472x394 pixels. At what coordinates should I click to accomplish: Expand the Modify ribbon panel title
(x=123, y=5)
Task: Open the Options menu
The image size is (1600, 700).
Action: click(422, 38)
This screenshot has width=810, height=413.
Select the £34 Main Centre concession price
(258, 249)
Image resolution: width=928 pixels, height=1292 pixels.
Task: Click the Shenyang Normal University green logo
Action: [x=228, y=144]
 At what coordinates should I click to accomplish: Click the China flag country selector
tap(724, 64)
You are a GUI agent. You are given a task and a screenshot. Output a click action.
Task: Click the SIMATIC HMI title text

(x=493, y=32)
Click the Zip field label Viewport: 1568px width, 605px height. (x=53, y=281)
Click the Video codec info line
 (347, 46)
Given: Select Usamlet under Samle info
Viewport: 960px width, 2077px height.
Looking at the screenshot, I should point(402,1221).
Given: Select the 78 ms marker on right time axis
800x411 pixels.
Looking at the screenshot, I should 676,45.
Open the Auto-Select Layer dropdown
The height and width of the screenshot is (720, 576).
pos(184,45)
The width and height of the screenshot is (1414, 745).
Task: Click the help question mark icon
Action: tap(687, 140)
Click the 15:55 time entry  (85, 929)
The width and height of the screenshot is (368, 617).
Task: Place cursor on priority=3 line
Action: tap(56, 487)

-*-*-

[WHAT YOU NEED TO DO]: Copy all the lines from the data above that hold the word "Open".

[EXERCISE RESULT]:
Task: Open the Options menu
Open the Auto-Select Layer dropdown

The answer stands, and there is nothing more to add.